15 February 2013, updated 17 May 2013
Hit the ground running
The new year got off to a good start with a two-day seminar on 4 and 5 January in Lund (Sweden). At the invitation of Johan Callmer, Mats Roslund and Søren Sindbæk, I attended via Skype and found myself delivering a talk to more professors than you can usually shake a stick at. I was reprising an earlier lecture on a comparison between the predominantly male metal-working industry and the female-dominated textile crafts. On this occasion, the same material was offered as a resource for the study of trade and migration in the Viking Age. It has become clear during the course of the CNVT project that it is necessary to separate the crafts for close analysis and then put them back together again, in order to understand the dynamics of exchange between the British Isles and Scandinavia. The standard of the other presentations was extremely high, as you would expect, and the contributions from the eastern Baltic particularly stimulating. Having started the seminar feeling rather jaded after a full-on holiday season, I finished it re-energised and ready for the fray.
10 January 2013
Congratulations to Isabella von Holstein and Matt Thompson.
Isabella has just completed a superb PhD at the University of York on A light stable isotope approach to identifying movement of medieval textiles in North West Europe. Penelope was external advisor on her doctorate and Isabella has been working as a volunteer one afternoon per week at ASLab throughout her time in York. More on her achievements later.

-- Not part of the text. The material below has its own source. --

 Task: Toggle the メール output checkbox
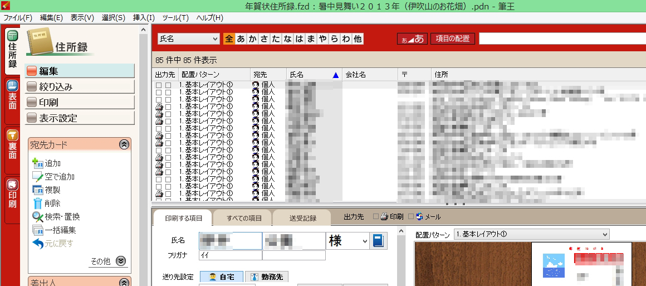pos(412,217)
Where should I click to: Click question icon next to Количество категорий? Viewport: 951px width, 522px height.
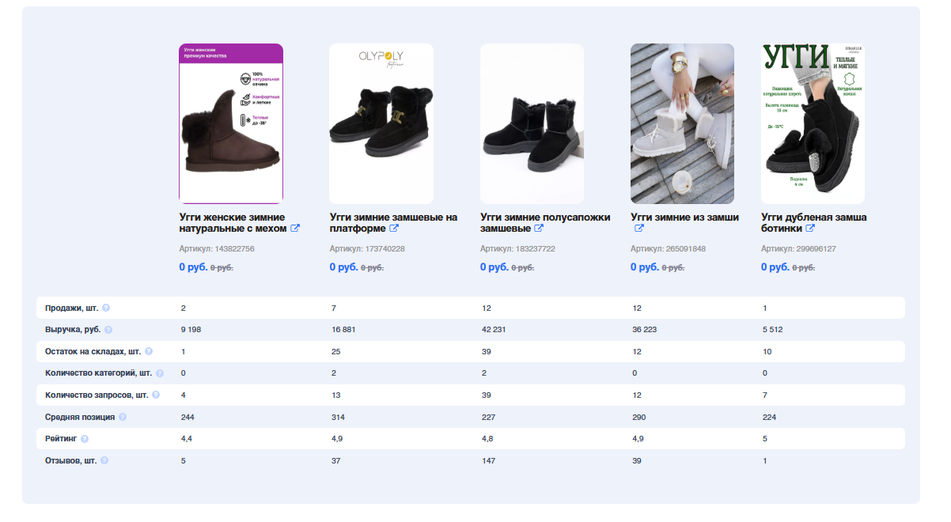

Matt has also successfully completed an MA in Ancient History at University College London (at last, someone to talk Greek to!). He is working as Penelope’s PA while he decides where his academic career will take him next. Meanwhile, the ASLab accounts are up to date, files are in order and a catalogue of the contents of our bookcases is in progress (six down, eight to go). Every office should have one.